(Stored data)
******************************

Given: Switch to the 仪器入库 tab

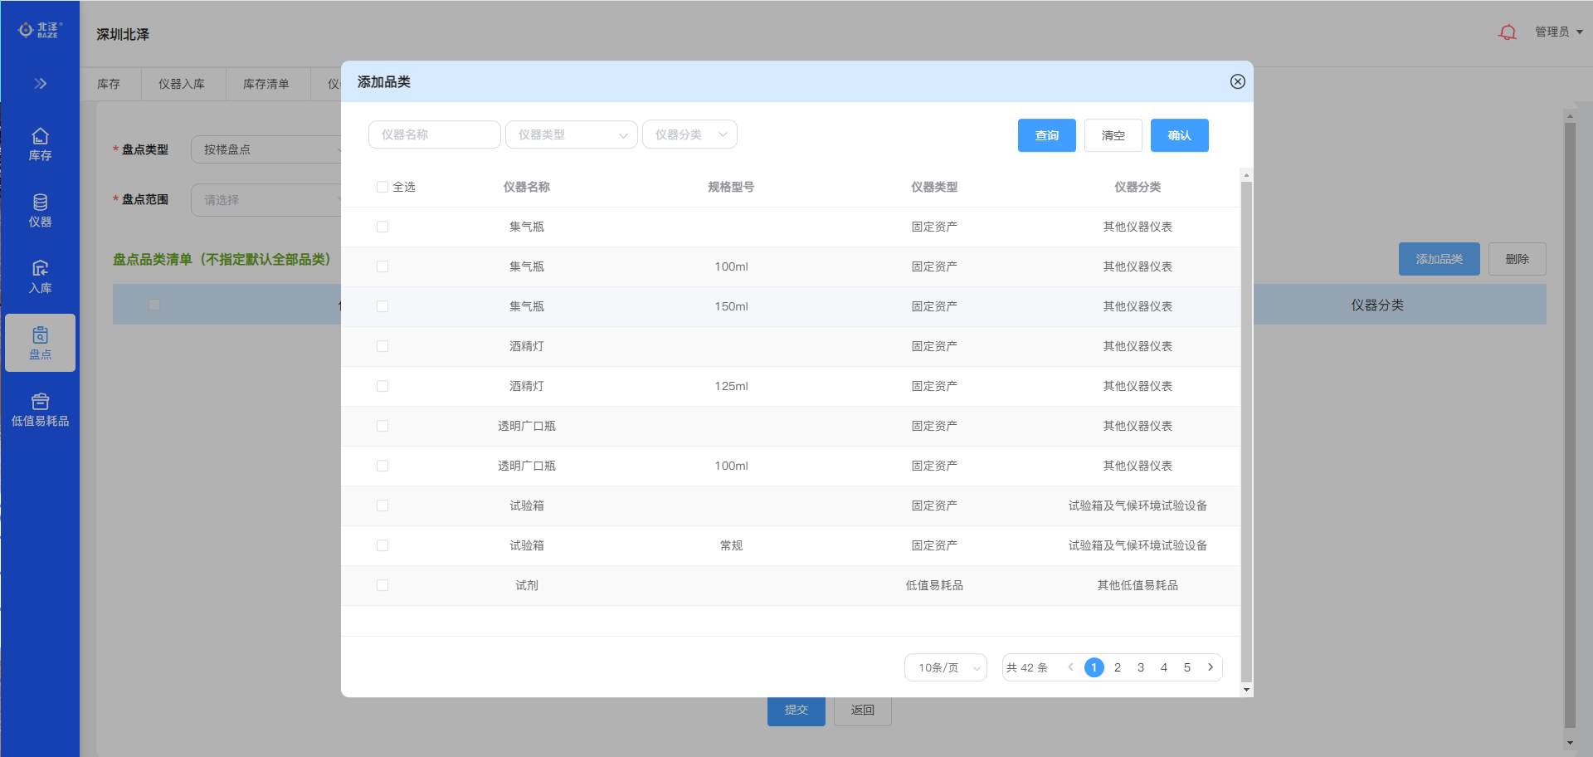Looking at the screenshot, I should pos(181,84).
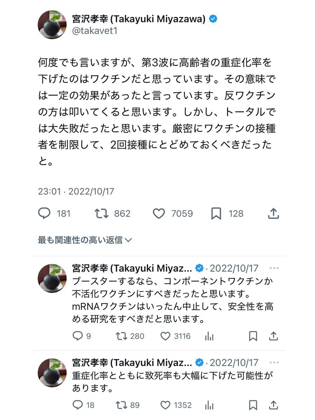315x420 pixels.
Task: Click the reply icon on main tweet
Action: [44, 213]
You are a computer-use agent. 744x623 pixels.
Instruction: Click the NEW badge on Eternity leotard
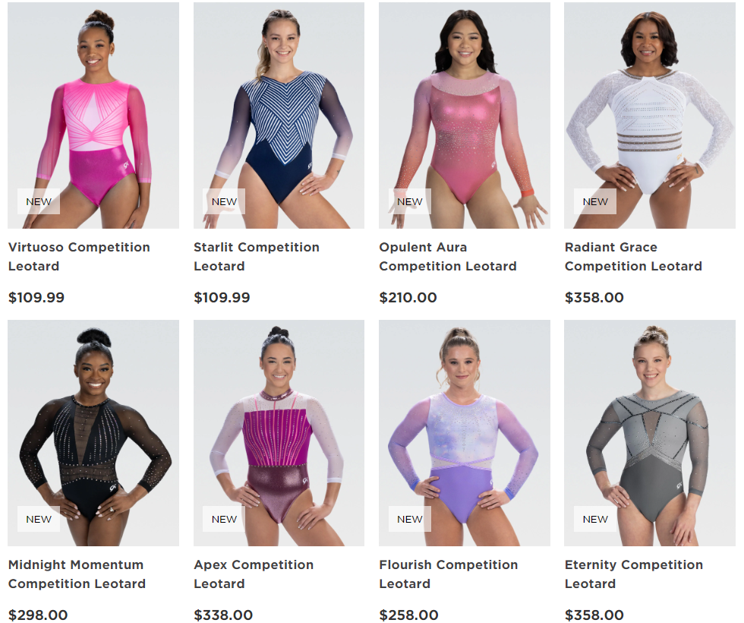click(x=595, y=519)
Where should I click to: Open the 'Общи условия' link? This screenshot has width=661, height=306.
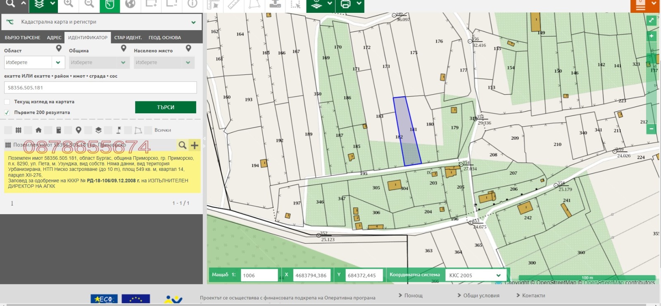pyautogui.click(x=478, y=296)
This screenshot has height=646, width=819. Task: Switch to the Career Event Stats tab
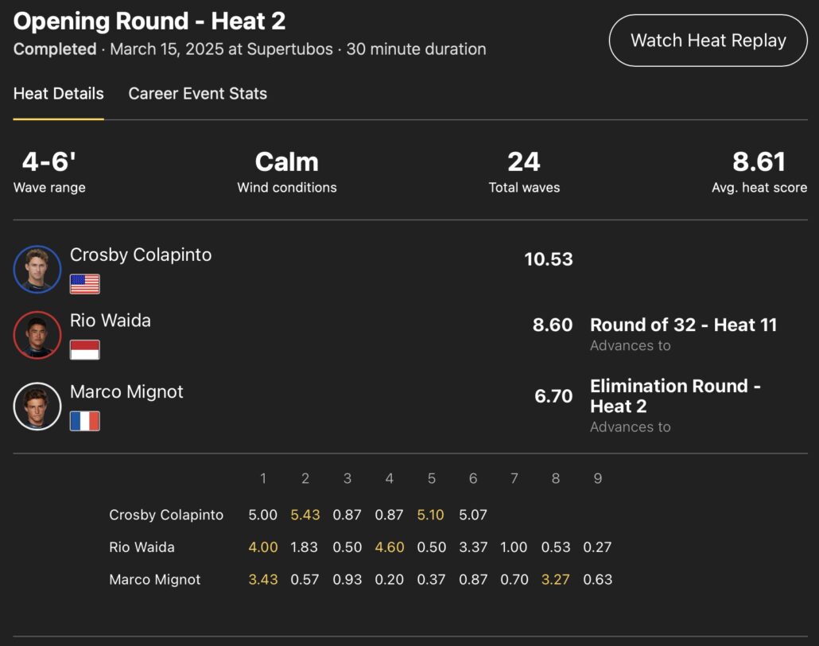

******************************

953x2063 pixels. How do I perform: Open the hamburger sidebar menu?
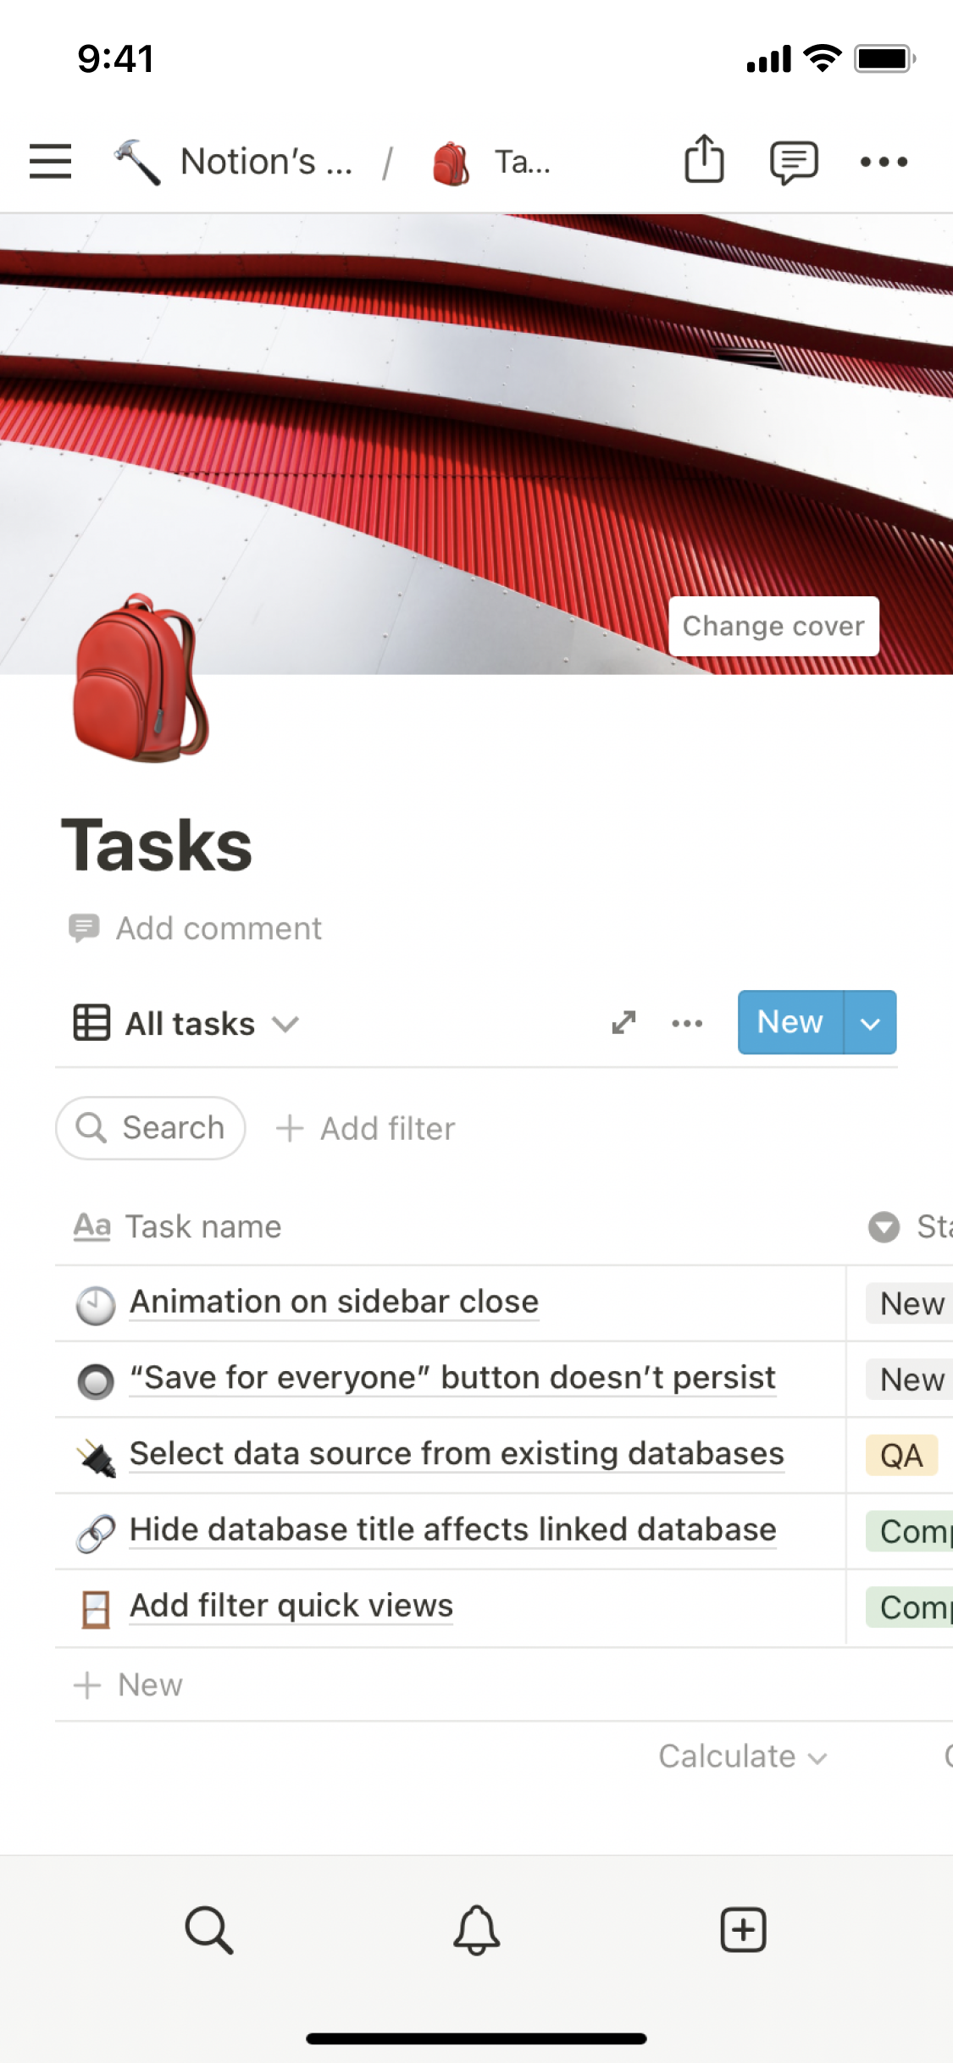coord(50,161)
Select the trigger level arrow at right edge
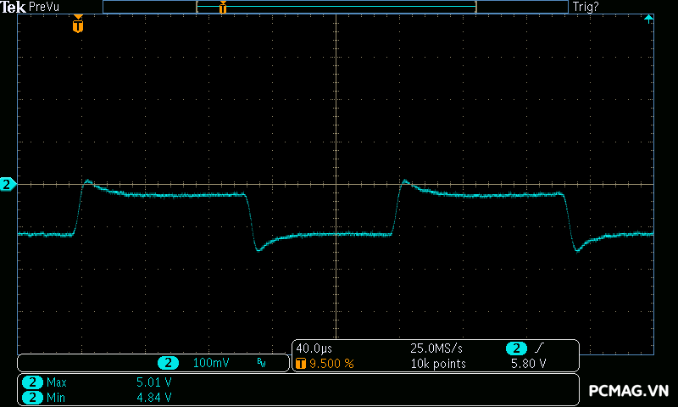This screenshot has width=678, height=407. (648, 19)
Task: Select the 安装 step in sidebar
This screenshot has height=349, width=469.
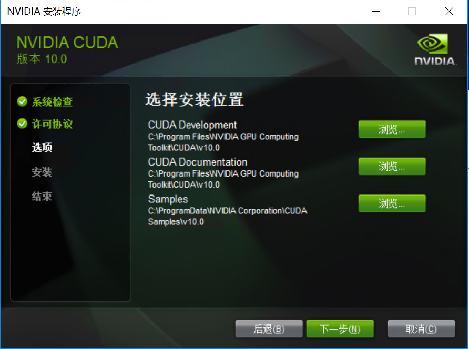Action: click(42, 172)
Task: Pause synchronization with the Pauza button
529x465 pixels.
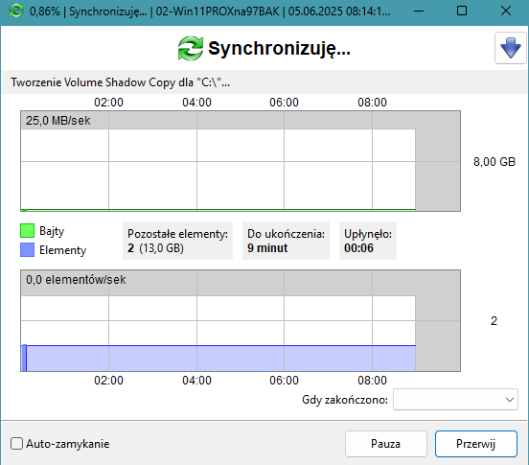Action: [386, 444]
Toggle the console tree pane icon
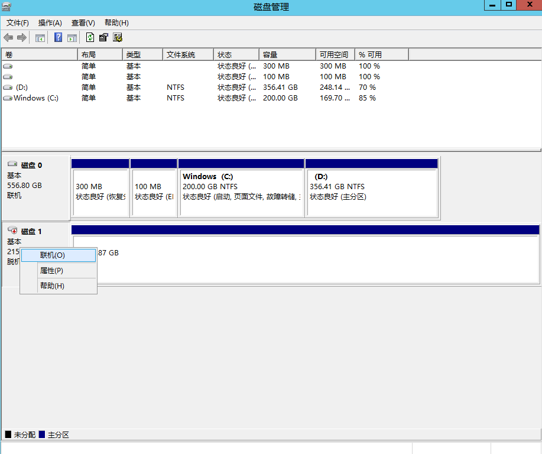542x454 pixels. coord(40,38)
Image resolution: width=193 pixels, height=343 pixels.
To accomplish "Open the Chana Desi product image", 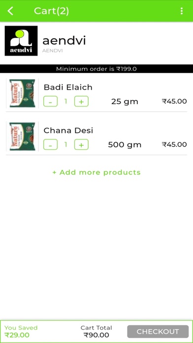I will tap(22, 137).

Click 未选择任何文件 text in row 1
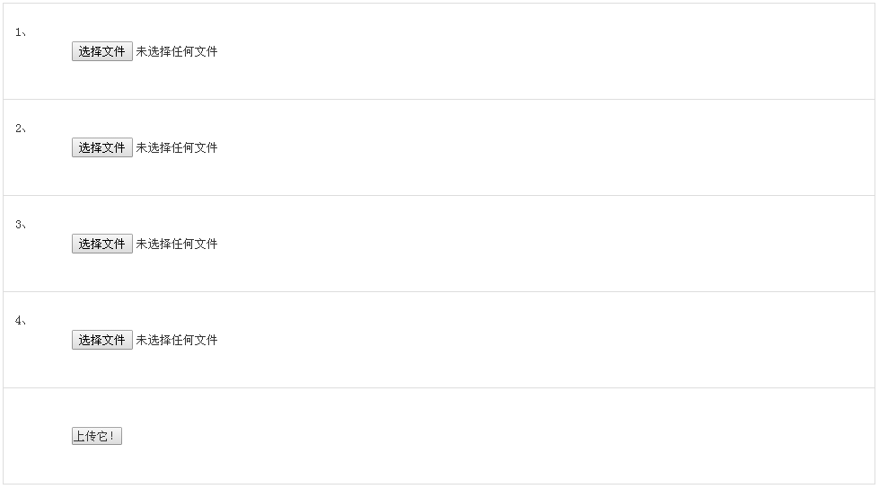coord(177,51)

******************************

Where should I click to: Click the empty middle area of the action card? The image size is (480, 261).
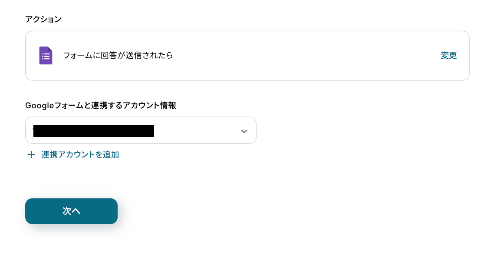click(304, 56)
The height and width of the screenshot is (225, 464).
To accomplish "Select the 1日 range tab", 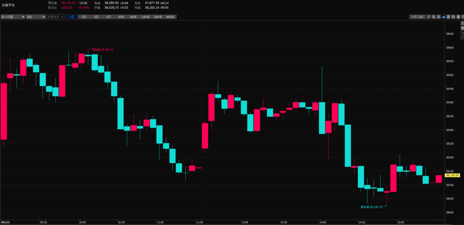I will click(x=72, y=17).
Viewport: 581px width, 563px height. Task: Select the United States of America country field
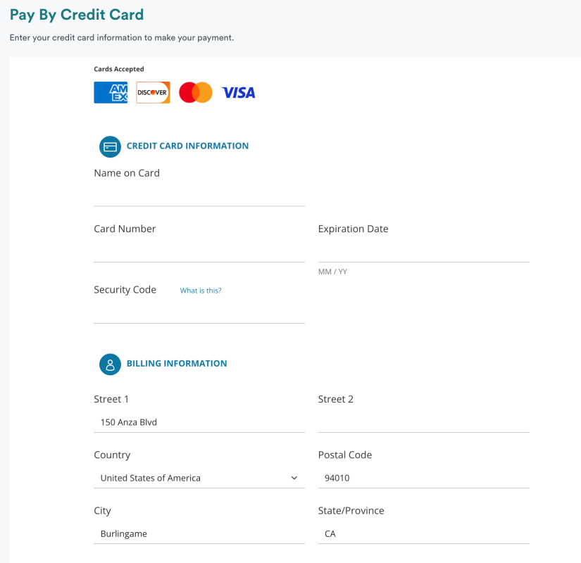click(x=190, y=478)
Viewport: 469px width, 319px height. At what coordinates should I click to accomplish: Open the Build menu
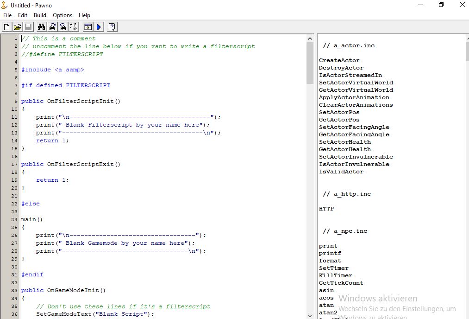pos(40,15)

******************************

=== TRY IT ===
Among the lines above, the one with "Where should I click to: Open" opens the part to repeat and the one with "This screenshot has height=646, width=819." closes it; repeat only that part exactly, with no pictures.

=== EXPECTED OUTPUT ===
Where should I click to: Open the 'Общи условия' link? This screenshot has width=661, height=306.
pyautogui.click(x=478, y=296)
This screenshot has height=646, width=819. Task: Switch to the Career Event Stats tab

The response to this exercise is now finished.